Dans la conversation, il conjugue facilement le verbe voir : « Dernièrement, je suis allé voir deux films, Polisse et Intouchables. En disant cela, je ne crois pas usurper quoi que ce soit. Je perçois l’atmosphère, j’entends les sons et je reconstruis l’image dans ma tête… » Il est allé une fois à une séance de cinéma en « audiovision » : une voix décrivait les scènes trop imagées. Très vite, il a enlevé son casque : « Décrire ainsi l’image, je trouvais cela pauvre… »
La dernière image qui a tout effacé
L’imaginaire s’avère infiniment plus riche. Sophie Calle a demandé à des non-voyants ce qu’ils percevaient, et l’a comparé à des citations d’artistes sur le monochrome (deuxième oeuvre, 1991). Chaque vision est très personnelle. « J’ai assisté à une scène surréaliste : un couple d’aveugles se disputait sur la couleur d’un papier peint dans sa cuisine, raconte-t-elle. L’un voulait du turquoise, l’autre trouvait cela ridicule. »
Certains non-voyants gardent des bribes de mémoire visuelle. Mais parfois, la dernière image a tout effacé. Comme ce chauffeur de taxi qui revoit parfaitement le mafioso lui tirant une balle dans la tête, mais qui a oublié le visage de ses enfants. D’autres se souviennent de la blouse blanche qui s’apprêtait à les opérer, du camion qui les a percutés. Sophie Calle collecte ces « dernières images »… et les transpose en photo (troisième oeuvre, 2010, exposée en ce moment à Istanbul).

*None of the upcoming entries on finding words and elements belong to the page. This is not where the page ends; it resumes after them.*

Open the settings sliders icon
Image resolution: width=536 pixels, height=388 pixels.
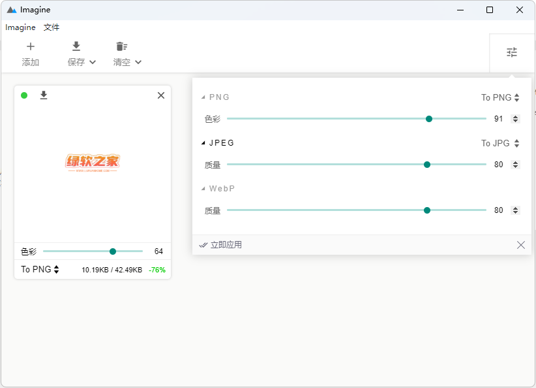click(512, 53)
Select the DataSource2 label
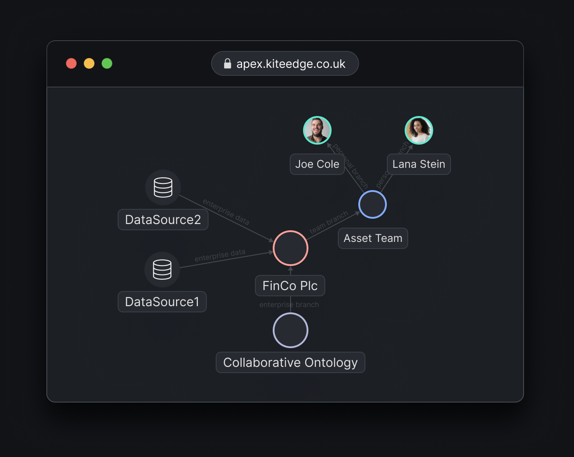Viewport: 574px width, 457px height. click(x=163, y=220)
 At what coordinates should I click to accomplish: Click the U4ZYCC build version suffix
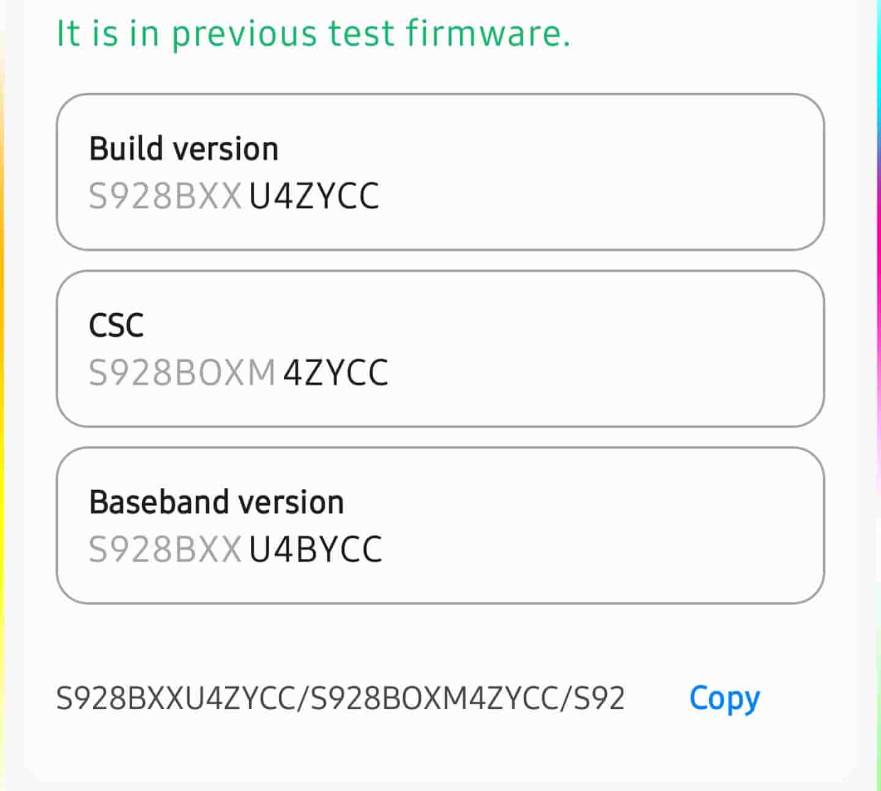coord(314,196)
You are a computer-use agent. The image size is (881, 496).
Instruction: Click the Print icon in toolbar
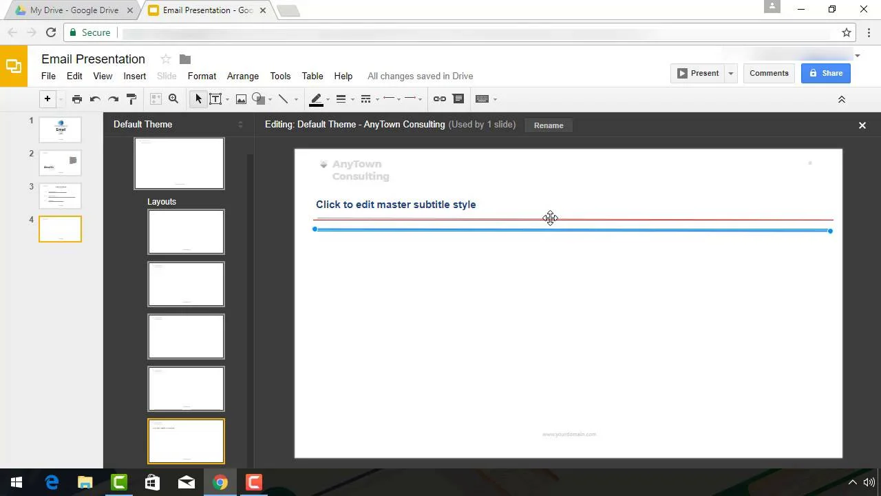(77, 99)
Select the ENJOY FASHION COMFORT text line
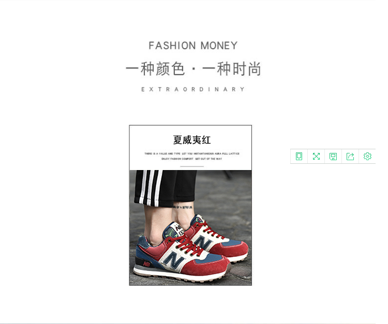This screenshot has width=388, height=324. [x=192, y=159]
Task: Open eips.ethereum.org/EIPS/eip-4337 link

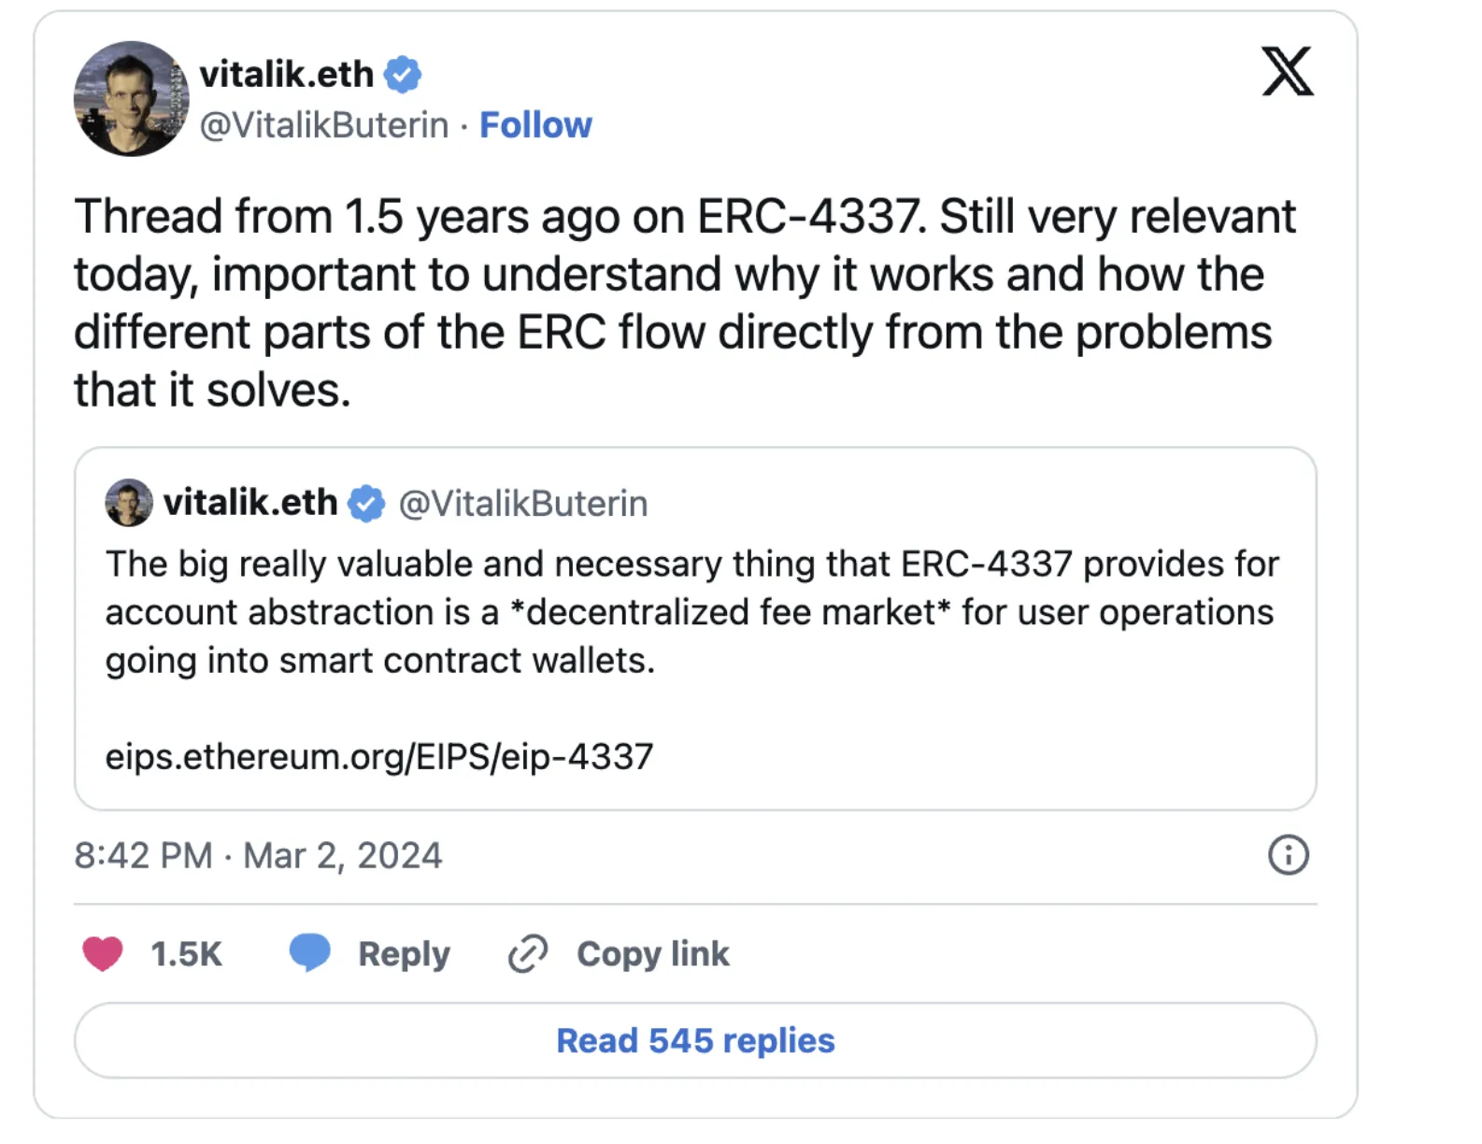Action: (379, 756)
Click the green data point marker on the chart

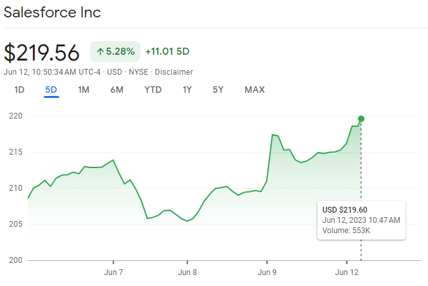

Bachir, lui, garde en mémoire les traits de ses parents, mais préfère ne pas y penser. Il ne veut pas être plaint. Il travaille comme économiste, enseigne le judo à des voyants, et a révisé sa définition de la beauté : « Cela dépend de mes sentiments… Je m’intéresse davantage à l’être humain. Mais c’est peut-être l’âge qui me fait parler ainsi, et non mon expérience d’aveugle. »
* Éditions Actes Sud, 168 p., 79 euros.
** Le Voile rouge, Gallimard, 2009, 19 euros.